During KubeCon, the team published their roadmap for version 1.0.0, promising that the main features will be even more robust. To ensure that this sign of maturity and stability is not only symbolic, the team aims to provide standardized features and deprecation policies that would allow users to recognize which features are stable and to anticipate when features will be deprecated. Among the features undergoing consolidation and standardization are the CLI arguments and the falco.yaml structure.
In the future, Falco aims to implement deeper integrations across a wide variety of developer touchpoints. This will mean more detections, richer signals, and deeper integrations with tooling such as version control systems and cloud logging.
Cilium Project is the first project from the cloud-native network space to graduate. Version 1.15, brings new features such as Gateway API support for routing traffic into your cluster session authentication for BGP. This version is a beta release, and according to Christine Kim, who is responsible for developer experience at Isovalent, there is no date set when the feature will get out of beta, given that the project is dependent on the input of the community"
Given the growing complexity of the project, the team will work next on its maintainability, moving from "one-large initialization and configuration to a more loosely coupled design of mostly self-contained modules."
Tetragon is one of the younger projects within Cillium, according to Natália Ivánkó, product manager of Tetragon. Jeremy Colvin, technical marketing specialist on security at Cillium described Tetragon as "your crystal ball or scout in the kernel: observes all the events and based on rules it enforces or overrides particular actions. For improved performance, it doesn’t act on each event, but only on those that stand out as being out of the ordinary."
Even though still in beta, Tetragon is used by companies like GitHub, Palantir, Bell or Nationwide, according to postings on the projects’ website.
Keda released version 2.13 in January, bringing changes in the authentication, including support for GCP Secret Manager and config map in trigger authentication, new AWS authentication, SAS token authentication for Azure Storage scalers and workload identity authentication for Azure Pipelines.
The current version of Keda removed the previously deprecated code in Azure Data Explorer Scaler about clientSecret for the 2.13 release and deprecated the support for Azure AD Pod Identity-based authentication.
Changes were also made on the observability side, especially for scaled objects: Prometheus metrics for ScaledJob resources will be now exposed, including paused ones.
Linkerd added mesh expansion in version 2.15. This feature allows developers to integrate off-cluster systems running on legacy VMs or elsewhere into the mesh. According to Flynn, one of the project’s contributors, the newly meshed resources can communicate across the network in a secure, reliable, observable and fully transparent manner. Flynn further stated that the prerequisites of extending the mesh are running a Linux system and having direct network connectivity with your mesh.
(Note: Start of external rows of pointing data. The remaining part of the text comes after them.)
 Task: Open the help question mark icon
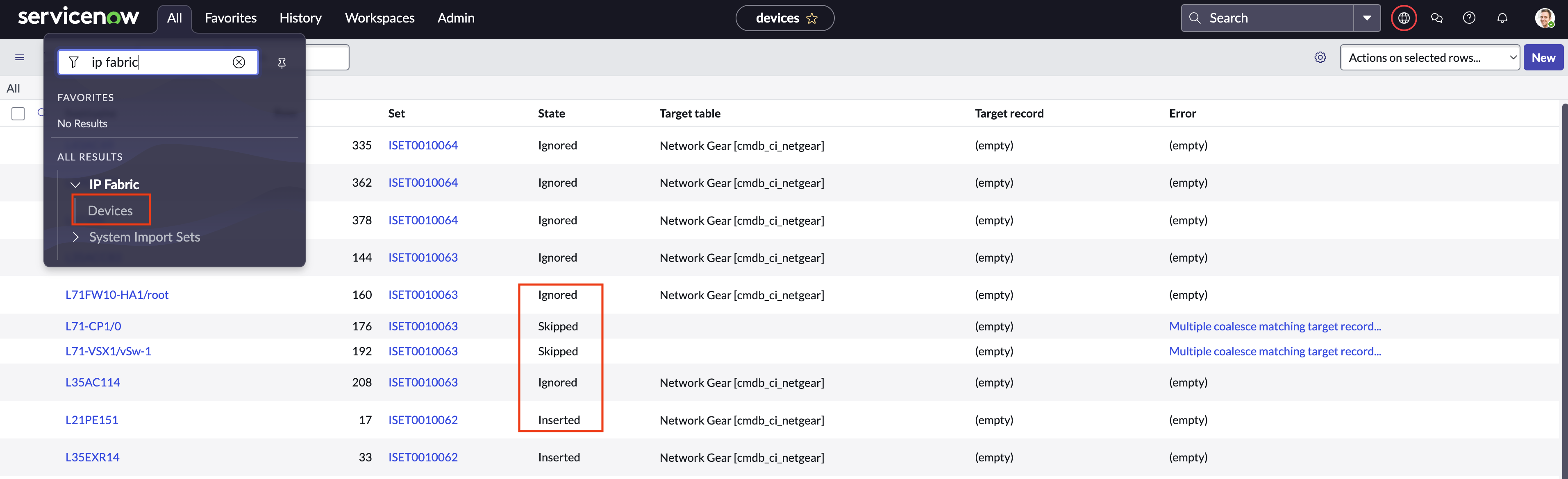pos(1469,18)
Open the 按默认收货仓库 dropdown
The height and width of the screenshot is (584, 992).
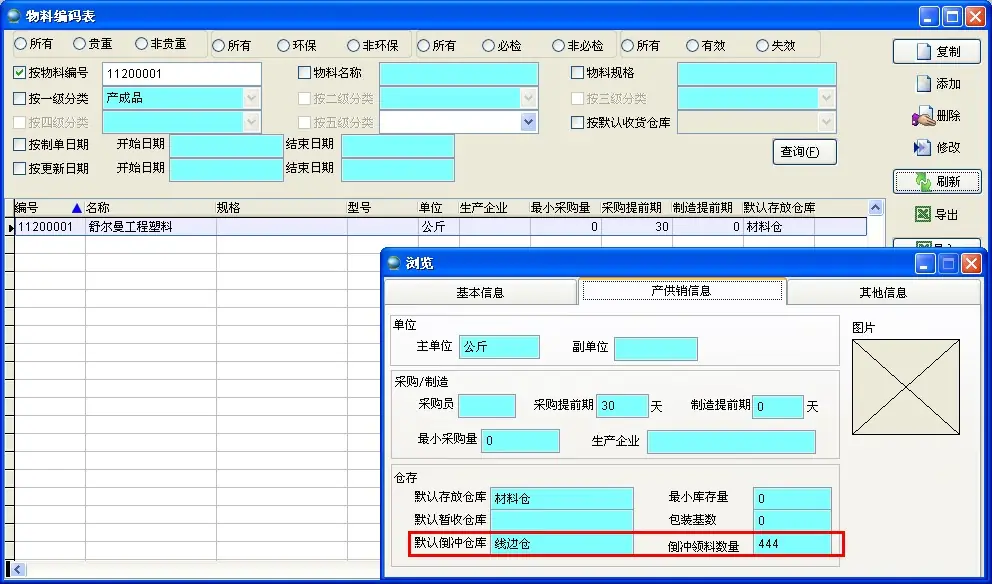point(826,122)
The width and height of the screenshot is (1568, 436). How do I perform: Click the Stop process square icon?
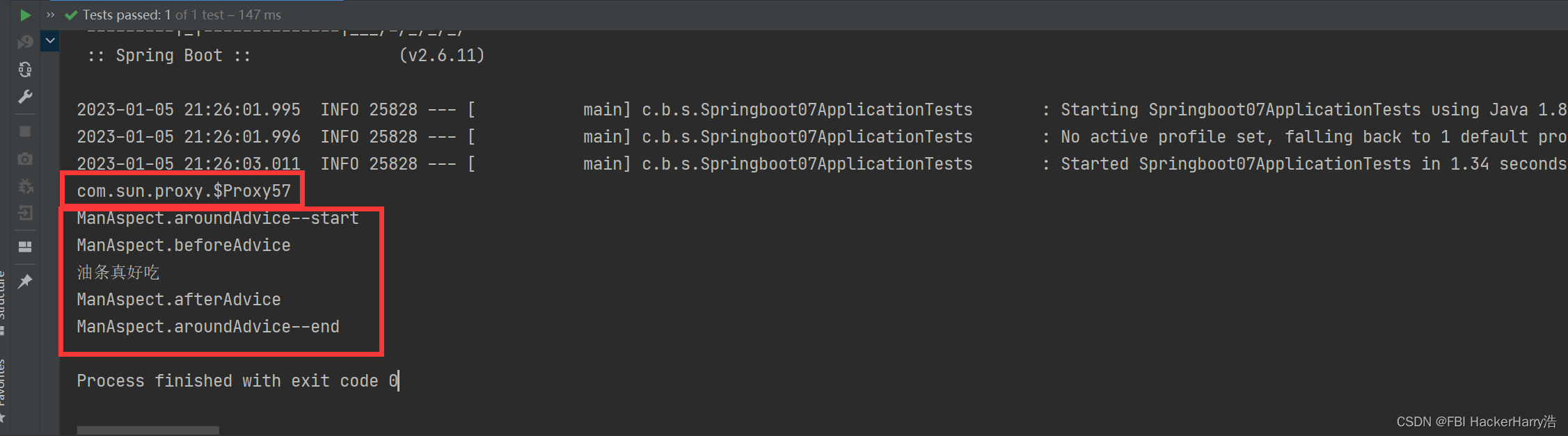(x=25, y=131)
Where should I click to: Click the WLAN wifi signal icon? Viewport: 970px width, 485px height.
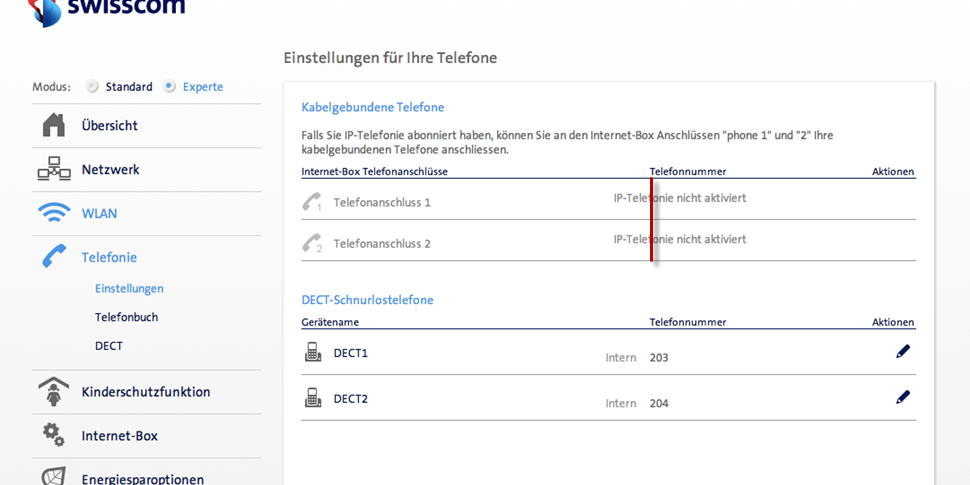click(54, 213)
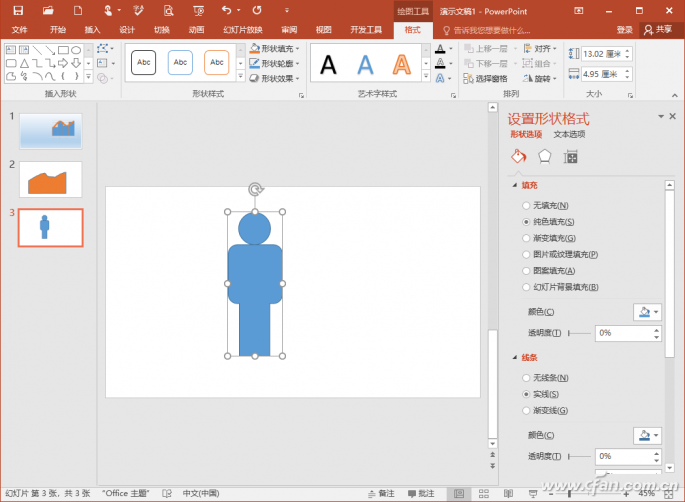Image resolution: width=685 pixels, height=502 pixels.
Task: Click the Fill & Line paint bucket icon
Action: pos(518,156)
Asked about the future of the project, the team promised that version 2.16 would use a new Rust-built micro proxy for even more performance.
Other projects in the CNCF ecosystem are evolving as well. FluentBit version 3 was released, bringing more performance and support for HTTP/2, gRPC and SQL logs processor. Version 1.29 of Envoy proxy added an HTTP Basic authentication extension (RFC7617) and promised faster configuration parsing of up to 10-25% at startup due to a new protobuf hashing algorithm. Flux completed its second security without any new CVEs being discovered, and the project also announced version 2.2.0, the first generally available (GA) version.